§ **Text excerpt**

+ + + +

302 S.W.2d 665 | Tex. App. | 1957
LOUISIANA & ARKANSAS RAILWAY COMPANY, Appellant,
v.
B. A. ROBINSON, Appellee.
Court of Civil Appeals of Texas, Texarkana.
*666 L. L. Bowman, Jr., Greenville, for appellant.
Jones, Brian & Jones, C. A. Brian, Marshall, Joe N. Chapman, Sulphur Springs, for appellee.
DAVIS, Justice.
Plaintiff-appellee, B. A. Robinson, an employee of appellant, sued appellant-defendant, Louisiana & Arkansas Railway Company, for damages sustained on October 12, 1955, when two trains operated by appellant collided (head-on) between the towns of Como and Brashear, in Hopkins County, Texas. Como is south of Brashear. Appellant had issued orders to two trains destined to meet upon the same route, one traveling north and one traveling south. The train going south was issued orders to prepare for the meeting of the northbound train at Como. The northbound train was issued orders for meeting the southbound train at Brashear. The two trains collided head-on between the two places as a result of the negligence of the appellant in issuing such orders. Negligence of appellant was at least orally admitted in this Court. As a matter of fact, denial of such negligence was only made by formal pleading. Trial of the case was to a jury which resulted in a jury verdict and judgment in favor of appellee in the sum of $100,000.
Motion for new trial was filed by appellant which contained only the following alleged errors: "Because the verdict of the jury is contrary to the evidence. Because the verdict of the jury is contrary to the law." No amended motion for new trial was filed. Such purported assignments of error raise no assignment at all that can be considered by this Court. Rule 322, Vernon's Ann.Texas Rules of Civil Procedure; Arana v. Gallegos, Tex.Civ. App., 284 S.W.2d 958, no wr. hist., and authorities cited therein.

+ + + +

§ **Information shown**

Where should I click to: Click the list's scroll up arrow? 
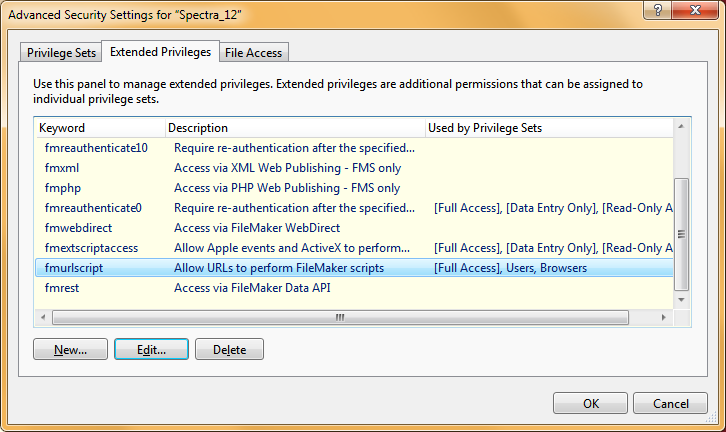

+ + + +

§ **What this exercise asks**
1 – In the court opinion, where did the two trains collide?
2 – Please quote the court opinion from "B. A. ROBINSON, Appellee." up to and including "DAVIS, Justice.".

§ **Replies**
1 – Between the towns of Como and Brashear, in Hopkins County, Texas.

2 –
B. A. ROBINSON, Appellee.
Court of Civil Appeals of Texas, Texarkana.
*666 L. L. Bowman, Jr., Greenville, for appellant.
Jones, Brian & Jones, C. A. Brian, Marshall, Joe N. Chapman, Sulphur Springs, for appellee.
DAVIS, Justice.